One could use the logit function as the activation function of a perceptron and consider the output a probability. Yet, that value would likely need a probability calibration.

As with most ML models several things are very similar from model to model, on the other hand varying tiny parameters can result in a different model. Let's take on both sides:

Logit Regression and Perceprton similarities

The logit function is used in logit regression for its properties of being an S-curve, by default valued between 0 and 1. The sign activation function in the perceptron is also shaped like an "S-curve" (with very rough edges - so mathematically not an S-curve by its definition but with similar properties) valued "between" -1 and 1. Another activation function often used with perceptron is hyperbolic tangent (tanh), which is another S-curve - very similar to the sign function but with a rounded shape (and also valued between -1 and 1). We can say that tanh is similar to sign because:

$$ \texttt{sign}(x) \approx \texttt{tanh}(kx) \qquad \text{for k >> 0}\\ or\\ \texttt{sign}(x) = \texttt{tanh}(kx) \qquad k \to \infty $$

So it makes sense to compare tanh with logit as an analogy to compare sign with logit.

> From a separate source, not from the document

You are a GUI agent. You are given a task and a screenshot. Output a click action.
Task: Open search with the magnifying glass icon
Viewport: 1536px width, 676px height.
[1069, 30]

Now the logit function is (the one used in logistic regression that is - not the statistical $ln(x/(1- x))$ one):

$$ \texttt{logit}(x) = \frac{L}{1 + e^{-k(x - b)}} $$

Where $L$, $k$ and $b$ are parameters that we can steer. (Since $b$ is a bias term, an unknown constant, it does not matter if we write $- b$ or $b$)

And the hyperbolic tangent is:

$$ \texttt{tanh}(x) = \frac{e^{2x} - 1}{e^{2x} + 1} $$

But wait, if we set the parameters of the logit as $L = 1$, $k = 1$ and $b = 0$, then:

$$ 2 \cdot \texttt{logit}(2x) - 1 = 2 \cdot \frac{1}{1 + e^{-2x}} -1 = \frac{2e^{2x}}{e^{2x} + 1} - 1 = \frac{2e^{2x}}{e^{2x} + 1} - \frac{e^{2x} + 1}{e^{2x} + 1} = \frac{2e^{2x} - e^{2x} - 1}{e^{2x} + 1} = \frac{e^{2x} - 1}{e^{2x} + 1} = \texttt{tanh}(x) $$

So tanh, which is more-or-less a rounded sign, is a scaled and shifted special case of logit. Not only the model differ by the activation function alone but the activation functions are very similar to each other.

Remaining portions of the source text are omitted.